→ WHAT THE EXERCISE ASKS
Transcribe exactly, and without pictures, only the lines from the one bearing "Toggle Snap to Special Ruler" through the final line of the data below.

^^^^^^^^

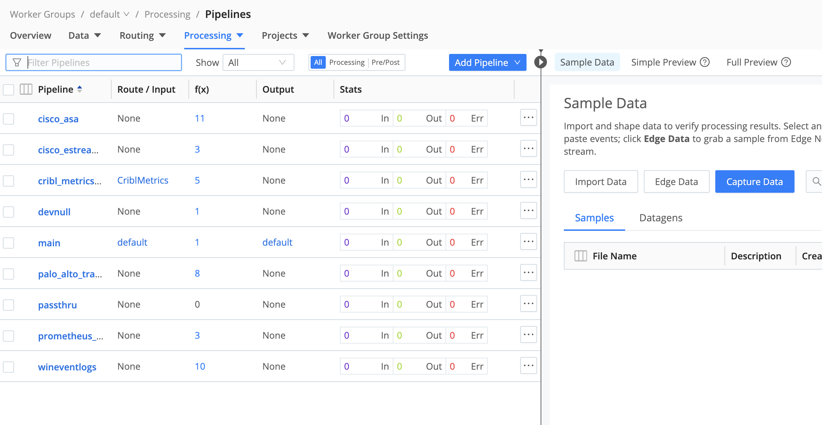Open the ellipsis options menu for cisco_asa
The height and width of the screenshot is (425, 822).
[528, 117]
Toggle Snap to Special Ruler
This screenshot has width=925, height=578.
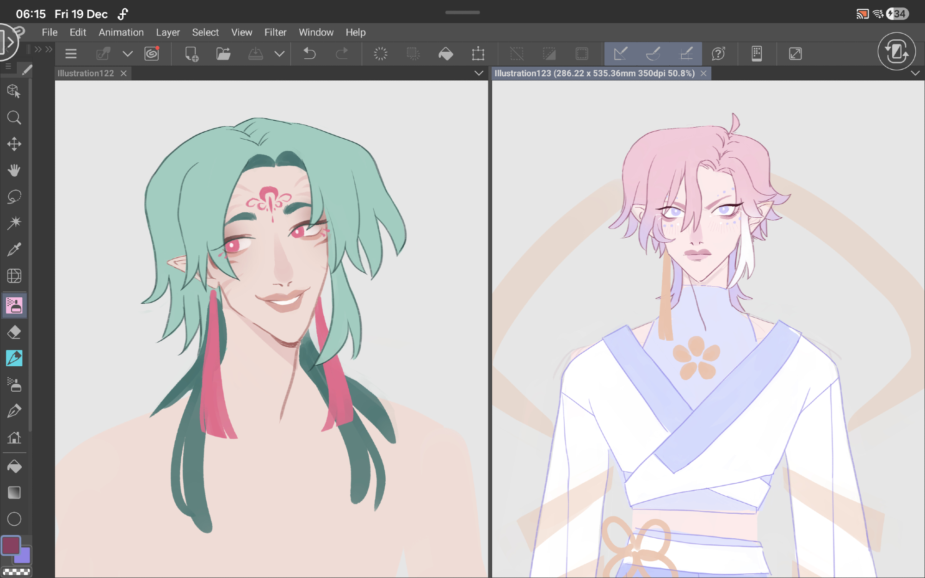click(653, 54)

^^^^^^^^

→ EXPECTED OUTPUT
Toggle Snap to Special Ruler
This screenshot has width=925, height=578.
click(653, 54)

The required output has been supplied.